Friday, January 23, 2015

Eastwood's Handling of Violence

Clint Eastwood has struck commercial and critical success once more with American Sniper. It is a gritty war movie that has Ezra Klein and Seth Rogen queasy. Rogen tweeted without irony that Eastwood's Sniper was like the fake film at the end of Inglourious Basterds. I assume Rogen did not watch the other hour long blood and guts routine that was Basterds. Those were murdered Nazis, so it was okay. With a Democrat in the Oval Office, it is acceptable to release pro-military and pro-empire films whether Seal movies, OBL raid movies, weird WW2 tank films or even the plethora of superhero movie films that support the USG empire. Good for Clint, like he needs it after a career spanning decades and multiple Oscars. The theme in Eastwood's directing career that is contra to his acting career is interesting and one that centers on violence. Eastwood is a director forever trying to explain the responsibility and burden that comes with being strong or violent that his acting roles may have downplayed.

Dirty Harry shoots thugs and psychopaths to death. It is not hard. They are criminals and bad. He is the police officer sworn to serve and protect. Shitlibs in San Francisco's political bureacracy were getting in his way of doing what was right; kill bad guys. His western films were fun and moody, but once again, he had a goal and was right. A duel settled things. The strong, and in some cases the strong and crafty, survive. Point, shoot and the job is done. He did that for multiple decades. Millions sat in seats, taking it in and feeling that he was delivering justice. In the unraveling post-68 era, he was delivering justice the elites were too weak to execute. Lights up, and the comment is, "Why don't we have more guys like that in real life".
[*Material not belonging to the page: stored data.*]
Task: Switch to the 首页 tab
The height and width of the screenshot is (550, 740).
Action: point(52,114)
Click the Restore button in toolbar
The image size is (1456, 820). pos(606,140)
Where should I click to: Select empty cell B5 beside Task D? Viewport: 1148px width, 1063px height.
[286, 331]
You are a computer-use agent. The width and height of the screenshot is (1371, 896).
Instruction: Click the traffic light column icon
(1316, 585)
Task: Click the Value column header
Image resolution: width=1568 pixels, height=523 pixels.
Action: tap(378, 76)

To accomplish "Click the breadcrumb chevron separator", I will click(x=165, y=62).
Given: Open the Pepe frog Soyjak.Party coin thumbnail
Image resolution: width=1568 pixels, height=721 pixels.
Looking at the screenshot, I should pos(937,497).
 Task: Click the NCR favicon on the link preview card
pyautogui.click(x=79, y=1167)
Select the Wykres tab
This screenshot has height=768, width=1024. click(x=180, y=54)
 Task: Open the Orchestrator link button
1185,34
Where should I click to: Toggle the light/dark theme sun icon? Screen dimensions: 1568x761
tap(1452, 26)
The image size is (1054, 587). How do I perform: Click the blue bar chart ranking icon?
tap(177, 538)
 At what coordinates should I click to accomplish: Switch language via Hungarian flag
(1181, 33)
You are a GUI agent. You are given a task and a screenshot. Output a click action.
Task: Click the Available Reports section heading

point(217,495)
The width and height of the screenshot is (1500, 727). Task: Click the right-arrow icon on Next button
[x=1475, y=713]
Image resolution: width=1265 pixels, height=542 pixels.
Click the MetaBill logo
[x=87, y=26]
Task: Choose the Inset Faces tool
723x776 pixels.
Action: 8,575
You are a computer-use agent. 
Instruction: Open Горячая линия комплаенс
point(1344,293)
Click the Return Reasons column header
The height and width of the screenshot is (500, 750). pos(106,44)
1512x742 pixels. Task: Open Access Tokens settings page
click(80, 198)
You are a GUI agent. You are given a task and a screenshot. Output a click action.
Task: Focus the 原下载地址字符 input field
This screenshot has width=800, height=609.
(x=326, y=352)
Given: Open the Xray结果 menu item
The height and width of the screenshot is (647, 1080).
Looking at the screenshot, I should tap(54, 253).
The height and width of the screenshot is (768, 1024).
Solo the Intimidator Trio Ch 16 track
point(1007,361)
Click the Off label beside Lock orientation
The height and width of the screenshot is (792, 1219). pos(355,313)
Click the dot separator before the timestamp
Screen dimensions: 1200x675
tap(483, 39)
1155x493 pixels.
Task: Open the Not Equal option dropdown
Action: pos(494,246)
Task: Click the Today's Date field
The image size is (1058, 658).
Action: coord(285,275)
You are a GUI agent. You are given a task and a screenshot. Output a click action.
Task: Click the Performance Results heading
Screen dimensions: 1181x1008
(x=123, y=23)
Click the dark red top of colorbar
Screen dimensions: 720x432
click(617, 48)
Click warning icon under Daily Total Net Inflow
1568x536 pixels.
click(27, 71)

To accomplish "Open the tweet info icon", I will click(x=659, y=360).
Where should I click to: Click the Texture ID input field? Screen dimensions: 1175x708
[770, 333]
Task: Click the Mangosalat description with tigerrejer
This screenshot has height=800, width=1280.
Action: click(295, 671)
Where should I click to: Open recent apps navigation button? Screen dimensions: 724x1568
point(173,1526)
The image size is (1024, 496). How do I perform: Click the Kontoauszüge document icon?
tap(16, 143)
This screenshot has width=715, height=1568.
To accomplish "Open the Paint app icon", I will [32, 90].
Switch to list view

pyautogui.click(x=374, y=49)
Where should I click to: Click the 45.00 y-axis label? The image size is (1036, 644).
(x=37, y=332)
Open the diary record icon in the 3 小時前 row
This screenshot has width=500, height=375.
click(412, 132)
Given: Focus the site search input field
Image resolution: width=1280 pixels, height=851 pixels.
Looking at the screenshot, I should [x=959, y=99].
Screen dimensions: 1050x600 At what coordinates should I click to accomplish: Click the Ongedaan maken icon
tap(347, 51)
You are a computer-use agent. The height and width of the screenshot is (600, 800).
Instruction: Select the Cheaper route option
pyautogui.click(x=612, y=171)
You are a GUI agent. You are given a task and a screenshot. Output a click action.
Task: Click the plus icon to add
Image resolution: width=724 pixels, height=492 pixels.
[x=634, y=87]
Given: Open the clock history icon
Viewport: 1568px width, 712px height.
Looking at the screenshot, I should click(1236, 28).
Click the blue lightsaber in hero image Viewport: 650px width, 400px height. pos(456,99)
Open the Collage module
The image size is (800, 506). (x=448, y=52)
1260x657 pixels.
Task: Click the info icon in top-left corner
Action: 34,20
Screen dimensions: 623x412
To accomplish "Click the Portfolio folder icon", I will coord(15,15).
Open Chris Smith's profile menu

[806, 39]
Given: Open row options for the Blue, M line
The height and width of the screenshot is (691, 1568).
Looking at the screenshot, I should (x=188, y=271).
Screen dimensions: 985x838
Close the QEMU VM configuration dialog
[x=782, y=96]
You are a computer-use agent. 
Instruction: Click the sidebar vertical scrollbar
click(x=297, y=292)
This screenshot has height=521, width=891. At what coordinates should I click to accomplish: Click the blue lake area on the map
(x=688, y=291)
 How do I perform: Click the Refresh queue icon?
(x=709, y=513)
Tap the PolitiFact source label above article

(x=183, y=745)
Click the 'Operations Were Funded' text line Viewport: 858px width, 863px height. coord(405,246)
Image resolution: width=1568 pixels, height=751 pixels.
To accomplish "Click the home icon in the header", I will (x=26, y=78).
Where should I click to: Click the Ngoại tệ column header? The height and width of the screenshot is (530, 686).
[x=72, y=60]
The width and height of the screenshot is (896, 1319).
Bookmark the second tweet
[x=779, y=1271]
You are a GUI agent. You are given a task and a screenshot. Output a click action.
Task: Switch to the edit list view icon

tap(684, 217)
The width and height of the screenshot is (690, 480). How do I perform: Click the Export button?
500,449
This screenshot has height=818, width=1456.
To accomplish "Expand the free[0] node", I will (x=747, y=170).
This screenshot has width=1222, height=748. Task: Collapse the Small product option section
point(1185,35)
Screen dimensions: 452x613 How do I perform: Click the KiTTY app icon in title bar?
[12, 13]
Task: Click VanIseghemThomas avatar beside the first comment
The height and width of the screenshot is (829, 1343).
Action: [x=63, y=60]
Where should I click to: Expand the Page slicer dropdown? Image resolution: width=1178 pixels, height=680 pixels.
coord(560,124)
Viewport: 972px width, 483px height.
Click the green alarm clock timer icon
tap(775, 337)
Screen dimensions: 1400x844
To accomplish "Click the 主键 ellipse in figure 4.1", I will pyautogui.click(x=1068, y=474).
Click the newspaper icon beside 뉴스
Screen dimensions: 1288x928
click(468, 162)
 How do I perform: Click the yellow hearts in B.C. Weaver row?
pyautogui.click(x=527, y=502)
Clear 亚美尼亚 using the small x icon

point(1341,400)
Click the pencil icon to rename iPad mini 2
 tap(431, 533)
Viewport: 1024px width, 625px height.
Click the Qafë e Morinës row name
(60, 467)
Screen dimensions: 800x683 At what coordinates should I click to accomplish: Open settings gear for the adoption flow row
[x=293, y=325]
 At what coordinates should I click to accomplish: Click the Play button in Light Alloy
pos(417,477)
That is what makes the movies he directed interesting. American Sniper is about how being good at your job at killing people in a war zone requires a lot of mental training and effort. There is a burden to pulling the trigger. Mystic River and Million Dollar baby show people weaving in and out of a violent environment, and a step outside the norms or in the grey zone can kill an innocent. Go back further. Play Misty for Me is about a stalker who Eastwood's lead does not properly handle and even enjoys the attention at first , but she eventually kills. His Western directorial debut is High Plains Drifter, which is about a man or a ghost avenging a horrible murder. That film even offers flashbacks to individuals for the murder, insinuating the weakness in many people when facing a Dirty Harry situation. Unforgiven is the peak of that idea where the glory and machismo is stripped naked by reality. Hackman's "Little Bill" jailhouse tales to the writer pokes holes at the Western mythology. Hackman was a villain in that film, but Eastwood does a good job or portraying the incredibly tough balance that small town sheriff's faced in the West.

The world is a grey place. Many people in their homes segregated far from our armed forces or in their suburban enclaves do not realize the blood and stress that goes with maintaining order. Watching Foxcatcher, I heard the crowd gasp at certain violent spots... at a movie about wrestling. Maybe Eastwood has felt some guilt over portraying the swaggering strong man armed with a six shooter and the will to pull the trigger. Perhaps he feared he was not telling the whole story and letting Hollywood tell too sanitized and clean a picture of what it takes to make it out of a gunfight. If his directing efforts are about the burden of those who perform violent acts, Eastwood is shouldering the burden he feels for glorifying violence throughout his acting career.  American Sniper is just the latest in his resume to receive accolades, but it is also his latest in exploring the mind and soul behind the finger that lays on the trigger.